On-Call Survival: Security¶

Print this. Pin it. Read it at 3 AM.

When in doubt: contain first, investigate second, explain third.

Alert: Compromised Credentials / Leaked Secret¶

Severity: P1

First command:

# Identify scope: which secret, where it was used
git log --all --oneline | head -20    # Was it committed to git?
# Check secret scanning alerts in GitHub Security tab
gh api repos/<org>/<repo>/secret-scanning/alerts --jq '.[].secret_type'

What you're looking for: What type of credential (API key, DB password, token), where it was exposed (git history, logs, public repo), and what it grants access to.

Decision tree:

Was the secret committed to git?
├── Yes → ROTATE IMMEDIATELY (even if repo is private — assume it was indexed).
│         Revoke old credential in the issuing system (AWS console, GitHub settings, etc.)
│         Issue new credential.
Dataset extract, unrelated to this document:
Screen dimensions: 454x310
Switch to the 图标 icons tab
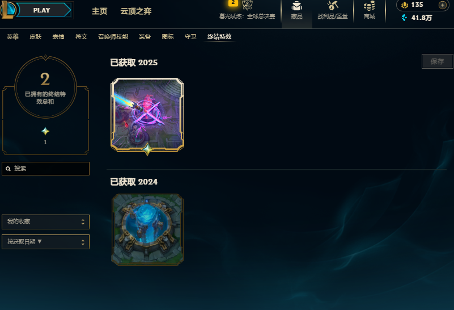tap(168, 36)
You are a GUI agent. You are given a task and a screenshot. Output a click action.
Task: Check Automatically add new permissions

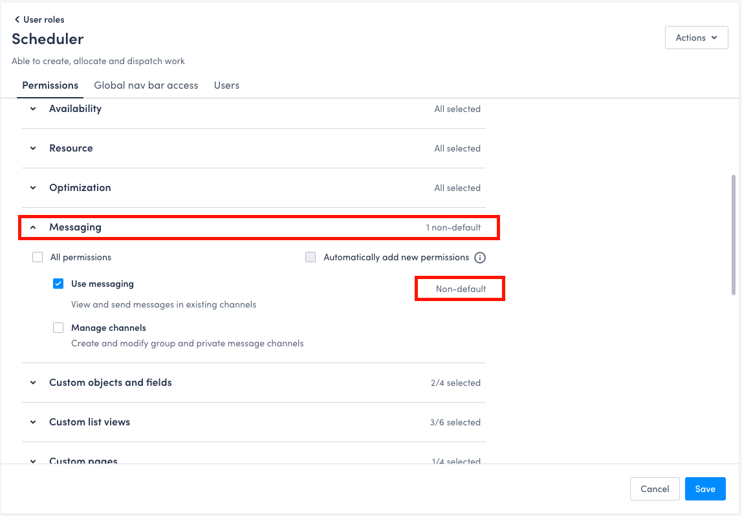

Update secret in K8s/CI.
│         Purge from git history: escalate to git admin (requires forced history rewrite).
│         Log the incident: what was exposed, when, rotation timestamp.
└── No → Was it exposed in logs / error messages?
    ├── Yes → Rotate credential. Truncate/delete affected log files.
    │         Check who has log access. Escalate to security team.
    └── No → Phishing / social engineering?
             → Escalate to security team immediately. Do not investigate alone.
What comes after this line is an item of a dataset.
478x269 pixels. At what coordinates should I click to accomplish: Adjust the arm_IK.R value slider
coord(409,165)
Escalation trigger: Secret grants production DB/cloud access; secret has been active for > 1 hour post-exposure; cannot identify exposure scope; evidence of use by unauthorized party.

Safe actions: Identify scope, check secret scanning alerts — read-only before escalation.

Dangerous actions: Rotating credentials (brief service disruption), purging git history (destructive, requires coordination).

Alert: Unauthorized Access / Suspicious Activity¶

Severity: P1

First command:

# Kubernetes: who has been accessing the API server
kubectl get events -A --sort-by='.lastTimestamp' | tail -30
# Cloud: recent API calls (AWS CloudTrail / GCP Audit Logs)
# Check: logins from unexpected IPs, unusual resource creation/deletion

What you're looking for: Actions from unexpected users, IPs, service accounts, or unusual times (off-hours spikes).

Decision tree:

Is there an active session / connection still open?
├── Yes → Contain immediately:
│         Kubernetes: kubectl delete rolebinding/clusterrolebinding <suspicious-binding>
│         Cloud: Revoke IAM user access key or assume-role session
│         SSH: pkill -u <user> or block at firewall level
│         THEN: collect evidence before more cleanup (screenshots, logs)
└── No (historical activity, no active session)?
    ├── Assess blast radius: what did the intruder access/create/delete?
    ├── Preserve logs: copy audit logs before they rotate
    │   kubectl get events -A > /tmp/k8s-events-$(date +%Y%m%d).txt
    └── Escalate to security team with: actor, actions, timeline, resources affected.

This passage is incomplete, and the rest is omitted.